Justin frowned. “From ten in the morning until ten at night, yes.”
That left twelve hours unaccounted. So Terence might have visited during the night without their knowledge. Lockhart would check with Simmonds upon his return.
“And my father’s symptoms worsened when Lord Greystone returned from India,” Lockhart confirmed.
Justin winced as he nodded. He pressed his fingers to his cheek. “By Selina’s reckoning, Greystone had been home for a few days when Alfred started vomiting and lost his appetite.”

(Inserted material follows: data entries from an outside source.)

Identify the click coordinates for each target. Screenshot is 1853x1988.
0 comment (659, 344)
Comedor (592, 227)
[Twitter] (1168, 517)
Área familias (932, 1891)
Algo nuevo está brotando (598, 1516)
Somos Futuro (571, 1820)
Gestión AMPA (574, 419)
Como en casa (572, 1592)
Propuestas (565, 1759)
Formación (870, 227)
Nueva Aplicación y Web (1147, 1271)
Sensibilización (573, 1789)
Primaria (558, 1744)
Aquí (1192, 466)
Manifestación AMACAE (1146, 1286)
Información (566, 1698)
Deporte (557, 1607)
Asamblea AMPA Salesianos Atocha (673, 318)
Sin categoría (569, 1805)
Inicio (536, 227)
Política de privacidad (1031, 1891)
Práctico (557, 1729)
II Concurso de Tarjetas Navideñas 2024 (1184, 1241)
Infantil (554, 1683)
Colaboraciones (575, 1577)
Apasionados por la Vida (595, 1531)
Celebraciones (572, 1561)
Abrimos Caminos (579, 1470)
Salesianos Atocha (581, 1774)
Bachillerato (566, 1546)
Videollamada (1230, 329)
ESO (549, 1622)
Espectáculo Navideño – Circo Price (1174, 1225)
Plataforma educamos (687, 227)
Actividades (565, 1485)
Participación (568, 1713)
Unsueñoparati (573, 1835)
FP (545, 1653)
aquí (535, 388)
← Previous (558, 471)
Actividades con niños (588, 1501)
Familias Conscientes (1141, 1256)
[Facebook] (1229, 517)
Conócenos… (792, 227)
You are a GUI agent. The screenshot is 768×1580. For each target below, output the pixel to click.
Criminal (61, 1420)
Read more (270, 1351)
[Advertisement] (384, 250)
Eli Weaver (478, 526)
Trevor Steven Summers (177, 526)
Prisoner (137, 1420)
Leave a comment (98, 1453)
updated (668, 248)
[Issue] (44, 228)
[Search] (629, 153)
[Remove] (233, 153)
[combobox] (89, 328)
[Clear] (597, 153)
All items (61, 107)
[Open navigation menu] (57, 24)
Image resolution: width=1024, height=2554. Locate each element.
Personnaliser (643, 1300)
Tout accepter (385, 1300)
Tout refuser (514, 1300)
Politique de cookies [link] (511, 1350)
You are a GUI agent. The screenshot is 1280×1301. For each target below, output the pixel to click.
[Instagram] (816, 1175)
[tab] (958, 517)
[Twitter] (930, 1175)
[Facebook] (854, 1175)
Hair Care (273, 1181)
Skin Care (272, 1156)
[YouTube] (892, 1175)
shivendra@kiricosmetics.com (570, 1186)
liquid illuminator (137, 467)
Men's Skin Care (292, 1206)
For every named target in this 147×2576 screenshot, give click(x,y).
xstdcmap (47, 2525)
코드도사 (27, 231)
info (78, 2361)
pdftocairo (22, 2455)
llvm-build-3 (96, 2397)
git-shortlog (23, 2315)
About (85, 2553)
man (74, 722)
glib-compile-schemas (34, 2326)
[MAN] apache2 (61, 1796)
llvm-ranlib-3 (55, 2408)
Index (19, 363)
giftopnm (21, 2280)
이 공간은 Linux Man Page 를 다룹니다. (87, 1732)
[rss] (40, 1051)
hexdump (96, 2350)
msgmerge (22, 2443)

Was it a natural sickness of the heart or was foul play afoot?
“And you’re in love with Selina,” Claudia blurted.
The statement came as a shock. Justin was too much of a fop to satisfy a woman with Selina’s voracious appetite. Then again, he was easy to control, easy to manipulate. Many times in the past, Selina had tried to use her body to get what she wanted. Nothing of any great importance—attention, new dresses, jewels to show how much he cared.
“Selina needs a man who loves her to distraction, not one who abuses and humiliates her publicly,” Justin replied. “Terence didn’t even have the funds to pay her modiste. The poor woman was beside herself with worry.”
And no doubt Justin came to her rescue.
The fool should be pitied, not beaten.
Lockhart climbed off his cousin and dragged the fop to his feet.
Panic flashed in Justin’s eyes. “What are you going to do? Kill me?”
For a second, Lockhart wondered if the comment was said in reference to what had happened on that fateful night at the inn. But if Justin had known the truth, he would have used the information as a weapon to attack, a shield to defend. Unless of course, he was the one hiding behind the oak tree, the one guilty of murder.
No. Justin didn’t have the strength of mind or body to drive a blade into a man’s heart.
“Answer one last question, and I shall release you,” Lockhart said. He would ask Greystone to monitor Justin’s movements for the next two days. “Why would Lord Greystone’s return affect my father so deeply when he believed I was dead?”
“I can only think it was something Captain Connor said on his return from Meerut.”
“Captain Connor? Of the 8th dragoons?”
During his time in India, Lockhart and his friends had spent many drunken nights with the captain. Captain Connor had inherited an estate in Harrogate and returned two months before Lockhart’s ship landed in England. What the bloody hell was he doing in London?
Justin brushed dirt off his coat and breeches. “I’ve never met him. Selina told me Terence spoke to the captain at his club, that the man was happy to inform him you’d not died from a tropical fever but was very much alive and well.”
Damnation!
Lockhart had spent a month in a ramshackle cottage for naught. A month eating pheasant and stew. A blasted month sleeping next to Dariell. He glanced at Claudia’s heart-shaped face, at her sparkling blue eyes, eyes that held the power to caress him with one sweep of her lashes. How could he be angry? He’d spent a month with a wonderful woman who had changed his life.
“So you were all awaiting my return?” Lockhart couldn’t help but feel foolish.
“The captain mentioned that you and Greystone were inseparable. Once Greystone returned, Terence knew it was only a matter of time before you ventured into town.”
And yet both Terence and Selina had appeared shocked to see him at the Comte de Lancey’s masquerade. Was it shock or were they just as skilled when it came to acting?